» Material shown:
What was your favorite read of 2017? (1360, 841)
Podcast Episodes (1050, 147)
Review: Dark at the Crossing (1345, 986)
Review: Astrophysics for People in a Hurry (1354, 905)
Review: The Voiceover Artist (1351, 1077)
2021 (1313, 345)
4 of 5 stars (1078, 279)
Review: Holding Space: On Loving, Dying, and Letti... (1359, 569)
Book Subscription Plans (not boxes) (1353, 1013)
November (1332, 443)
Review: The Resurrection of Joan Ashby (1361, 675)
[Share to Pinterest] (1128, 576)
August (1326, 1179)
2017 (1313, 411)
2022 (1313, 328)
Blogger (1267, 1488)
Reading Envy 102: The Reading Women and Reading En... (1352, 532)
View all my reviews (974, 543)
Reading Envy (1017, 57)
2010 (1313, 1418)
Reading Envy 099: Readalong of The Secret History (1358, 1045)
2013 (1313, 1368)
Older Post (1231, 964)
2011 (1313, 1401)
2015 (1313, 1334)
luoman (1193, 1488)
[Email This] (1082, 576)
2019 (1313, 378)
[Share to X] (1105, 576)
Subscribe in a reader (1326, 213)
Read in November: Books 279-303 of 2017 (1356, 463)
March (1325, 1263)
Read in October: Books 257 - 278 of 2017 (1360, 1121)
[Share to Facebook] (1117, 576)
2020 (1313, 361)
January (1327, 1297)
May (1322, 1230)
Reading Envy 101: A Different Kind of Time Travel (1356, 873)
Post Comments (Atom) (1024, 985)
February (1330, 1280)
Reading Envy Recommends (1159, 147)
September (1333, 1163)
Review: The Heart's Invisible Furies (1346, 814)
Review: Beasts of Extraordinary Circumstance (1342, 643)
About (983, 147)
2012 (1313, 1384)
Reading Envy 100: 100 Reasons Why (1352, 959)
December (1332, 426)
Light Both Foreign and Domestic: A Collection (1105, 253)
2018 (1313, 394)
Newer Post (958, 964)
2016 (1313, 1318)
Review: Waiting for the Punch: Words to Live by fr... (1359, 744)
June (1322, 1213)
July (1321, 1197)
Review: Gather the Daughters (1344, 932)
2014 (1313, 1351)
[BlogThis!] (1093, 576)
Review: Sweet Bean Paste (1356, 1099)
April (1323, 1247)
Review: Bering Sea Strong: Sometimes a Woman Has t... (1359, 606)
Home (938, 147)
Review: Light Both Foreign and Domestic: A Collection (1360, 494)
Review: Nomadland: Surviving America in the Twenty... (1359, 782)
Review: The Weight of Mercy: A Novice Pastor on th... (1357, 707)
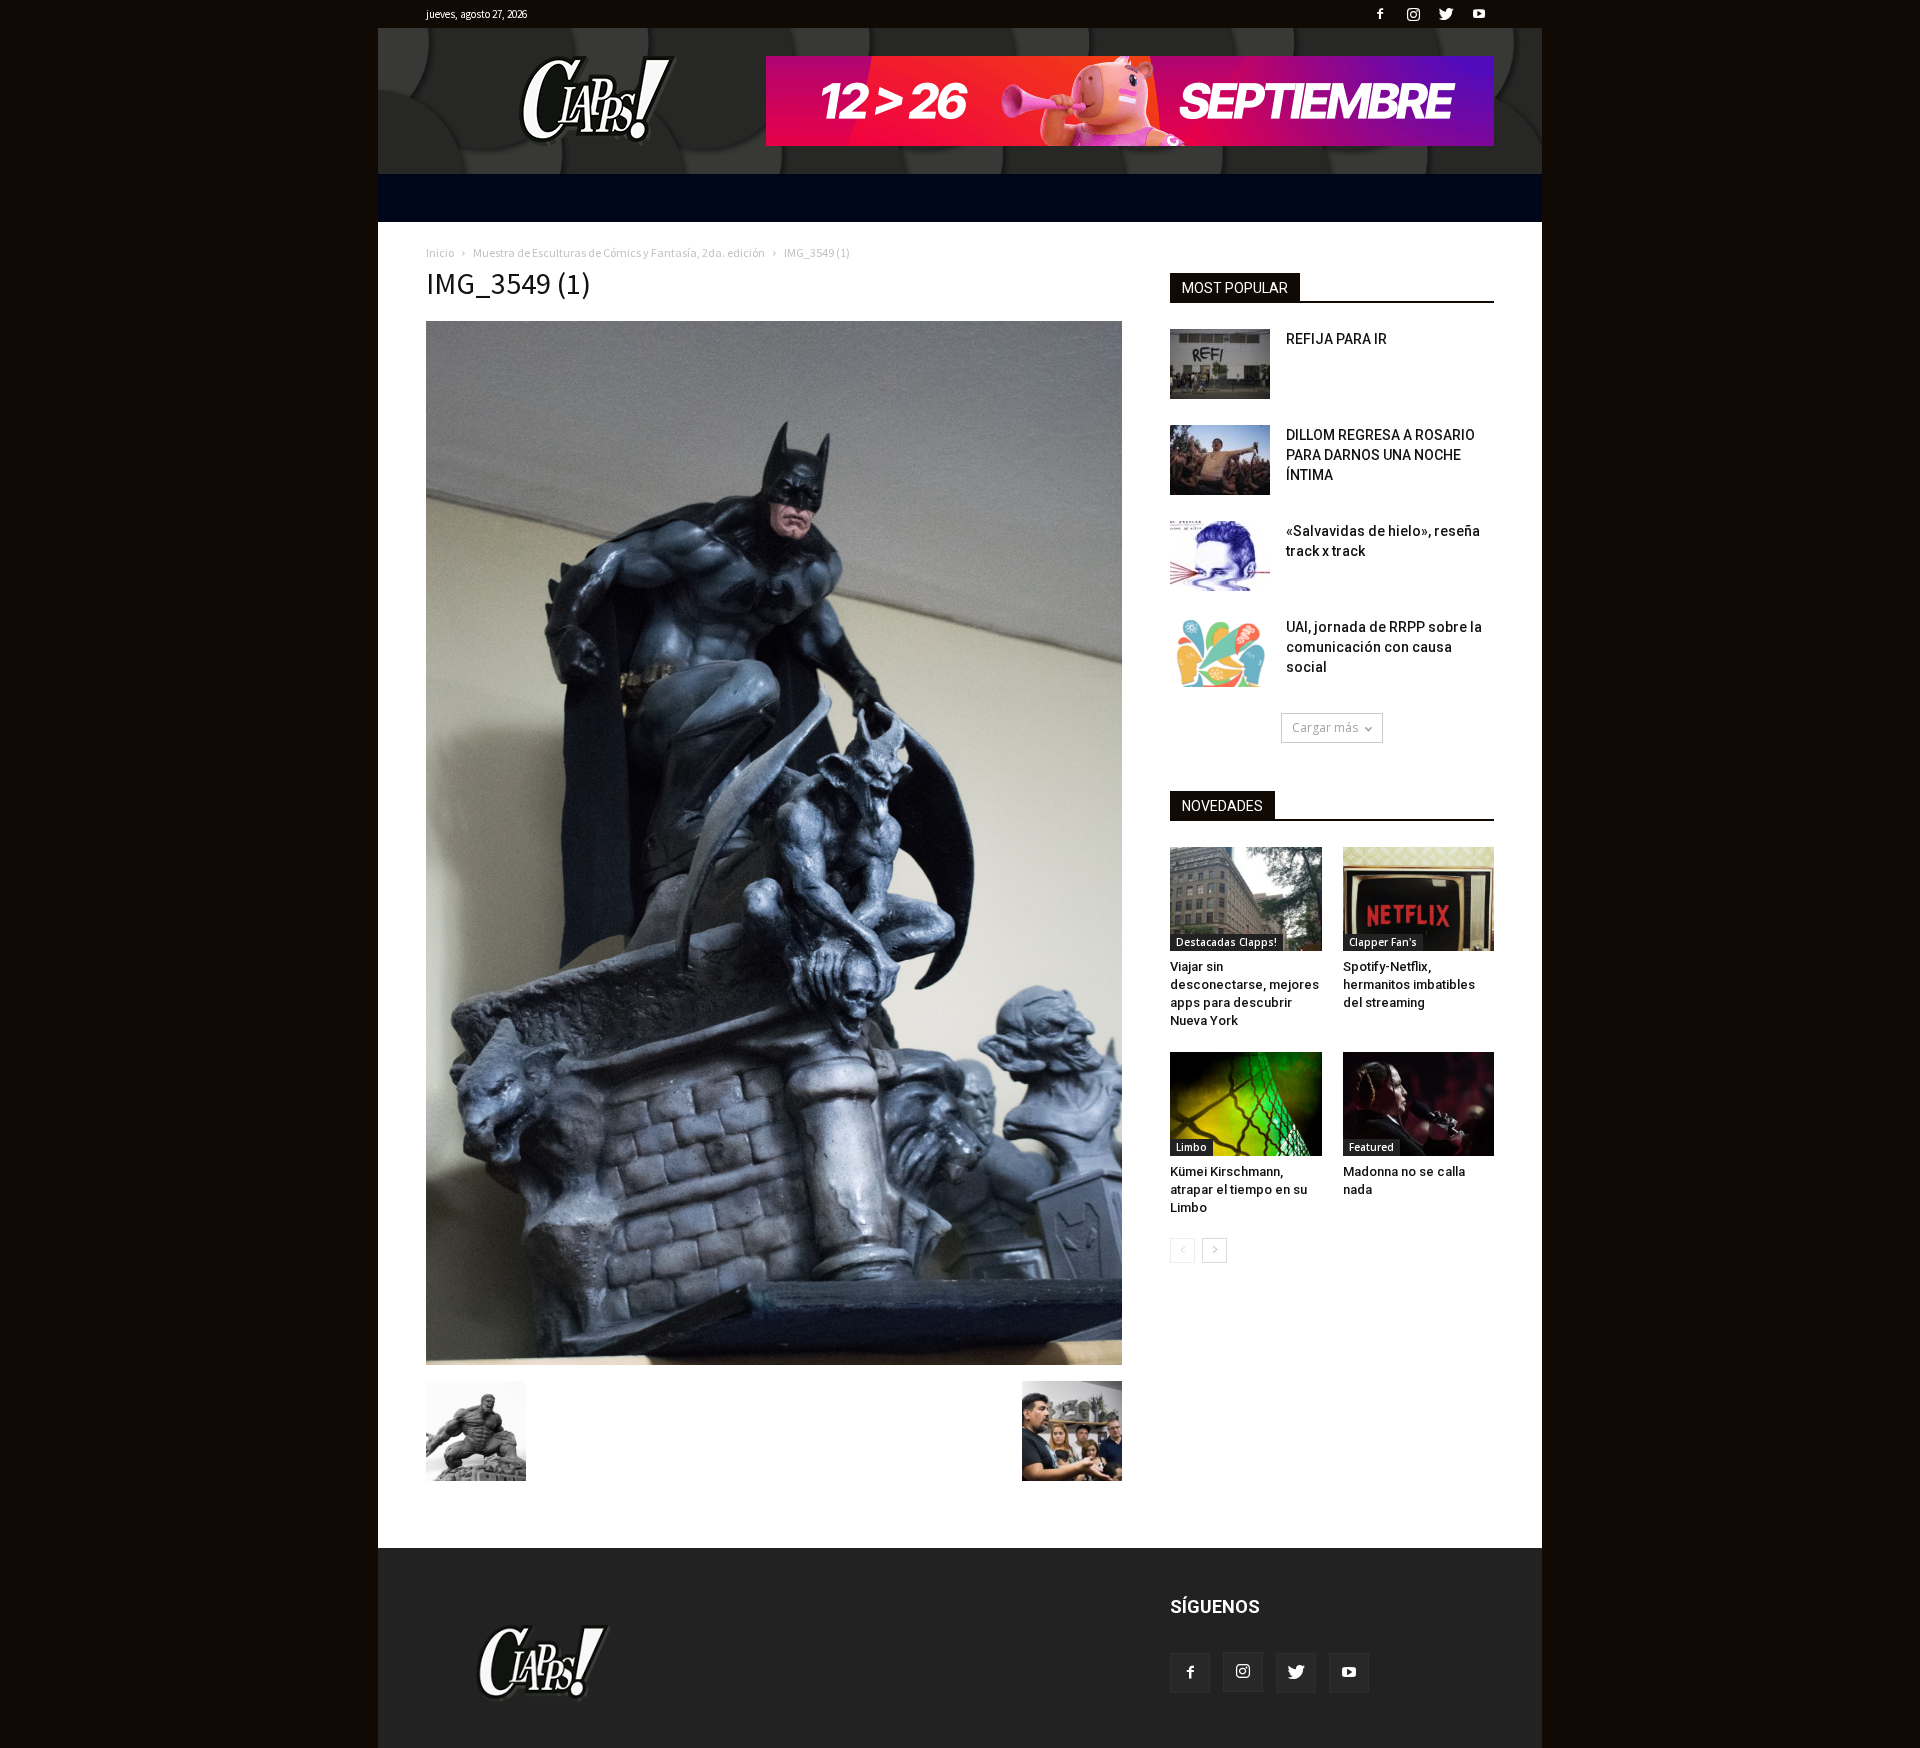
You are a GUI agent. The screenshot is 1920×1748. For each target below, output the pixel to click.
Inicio (440, 252)
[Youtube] (1479, 14)
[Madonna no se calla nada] (1419, 1104)
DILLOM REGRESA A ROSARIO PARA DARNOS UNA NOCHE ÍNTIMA (1380, 455)
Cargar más (1325, 727)
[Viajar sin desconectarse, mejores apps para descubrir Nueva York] (1246, 899)
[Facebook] (1380, 14)
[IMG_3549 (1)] (774, 1360)
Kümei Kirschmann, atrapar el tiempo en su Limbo (1238, 1189)
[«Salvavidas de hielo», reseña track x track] (1220, 556)
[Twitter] (1446, 14)
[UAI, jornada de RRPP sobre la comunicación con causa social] (1220, 652)
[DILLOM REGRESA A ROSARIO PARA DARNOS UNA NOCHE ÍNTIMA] (1220, 460)
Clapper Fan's (1383, 942)
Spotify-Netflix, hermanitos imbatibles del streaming (1409, 984)
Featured (1371, 1147)
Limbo (1191, 1147)
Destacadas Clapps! (1226, 942)
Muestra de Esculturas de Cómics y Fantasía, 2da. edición (619, 252)
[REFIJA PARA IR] (1220, 364)
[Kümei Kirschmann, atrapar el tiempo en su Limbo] (1246, 1104)
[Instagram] (1413, 14)
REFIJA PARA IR (1336, 339)
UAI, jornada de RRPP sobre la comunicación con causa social (1384, 647)
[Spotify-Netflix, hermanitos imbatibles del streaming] (1419, 899)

» Try it: The records above must be echoed exactly, minus their pictures.

» Solution for this problem:
What was your favorite read of 2017? (1360, 841)
Podcast Episodes (1050, 147)
Review: Dark at the Crossing (1345, 986)
Review: Astrophysics for People in a Hurry (1354, 905)
Review: The Voiceover Artist (1351, 1077)
2021 (1313, 345)
4 of 5 stars (1078, 279)
Review: Holding Space: On Loving, Dying, and Letti... (1359, 569)
Book Subscription Plans (not boxes) (1353, 1013)
November (1332, 443)
Review: The Resurrection of Joan Ashby (1361, 675)
[Share to Pinterest] (1128, 576)
August (1326, 1179)
2017 (1313, 411)
2022 (1313, 328)
Blogger (1267, 1488)
Reading Envy 102: The Reading Women and Reading En... (1352, 532)
View all my reviews (974, 543)
Reading Envy (1017, 57)
2010 (1313, 1418)
Reading Envy 099: Readalong of The Secret History (1358, 1045)
2013 (1313, 1368)
Older Post (1231, 964)
2011 (1313, 1401)
2015 (1313, 1334)
luoman (1193, 1488)
[Email This] (1082, 576)
2019 (1313, 378)
[Share to X] (1105, 576)
Subscribe in a reader (1326, 213)
Read in November: Books 279-303 of 2017 (1356, 463)
March (1325, 1263)
Read in October: Books 257 - 278 of 2017 (1360, 1121)
[Share to Facebook] (1117, 576)
2020 (1313, 361)
January (1327, 1297)
May (1322, 1230)
Reading Envy 101: A Different Kind of Time Travel (1356, 873)
Post Comments (Atom) (1024, 985)
February (1330, 1280)
Reading Envy Recommends (1159, 147)
September (1333, 1163)
Review: The Heart's Invisible Furies (1346, 814)
Review: Beasts of Extraordinary Circumstance (1342, 643)
About (983, 147)
2012 (1313, 1384)
Reading Envy 100: 100 Reasons Why (1352, 959)
December (1332, 426)
Light Both Foreign and Domestic: A Collection (1105, 253)
2018 (1313, 394)
Newer Post (958, 964)
2016 (1313, 1318)
Review: Waiting for the Punch: Words to Live by fr... (1359, 744)
June (1322, 1213)
July (1321, 1197)
Review: Gather the Daughters (1344, 932)
2014 (1313, 1351)
[BlogThis!] (1093, 576)
Review: Sweet Bean Paste (1356, 1099)
April (1323, 1247)
Review: Bering Sea Strong: Sometimes a Woman Has t... (1359, 606)
Home (938, 147)
Review: Light Both Foreign and Domestic: A Collection (1360, 494)
Review: Nomadland: Surviving America in the Twenty... (1359, 782)
Review: The Weight of Mercy: A Novice Pastor on th... (1357, 707)
You are a GUI agent. The screenshot is 1920×1748. For each target below, output the pixel to click.
Inicio (440, 252)
[Youtube] (1479, 14)
[Madonna no se calla nada] (1419, 1104)
DILLOM REGRESA A ROSARIO PARA DARNOS UNA NOCHE ÍNTIMA (1380, 455)
Cargar más (1325, 727)
[Viajar sin desconectarse, mejores apps para descubrir Nueva York] (1246, 899)
[Facebook] (1380, 14)
[IMG_3549 (1)] (774, 1360)
Kümei Kirschmann, atrapar el tiempo en su Limbo (1238, 1189)
[«Salvavidas de hielo», reseña track x track] (1220, 556)
[Twitter] (1446, 14)
[UAI, jornada de RRPP sobre la comunicación con causa social] (1220, 652)
[DILLOM REGRESA A ROSARIO PARA DARNOS UNA NOCHE ÍNTIMA] (1220, 460)
Clapper Fan's (1383, 942)
Spotify-Netflix, hermanitos imbatibles del streaming (1409, 984)
Featured (1371, 1147)
Limbo (1191, 1147)
Destacadas Clapps! (1226, 942)
Muestra de Esculturas de Cómics y Fantasía, 2da. edición (619, 252)
[REFIJA PARA IR] (1220, 364)
[Kümei Kirschmann, atrapar el tiempo en su Limbo] (1246, 1104)
[Instagram] (1413, 14)
REFIJA PARA IR (1336, 339)
UAI, jornada de RRPP sobre la comunicación con causa social (1384, 647)
[Spotify-Netflix, hermanitos imbatibles del streaming] (1419, 899)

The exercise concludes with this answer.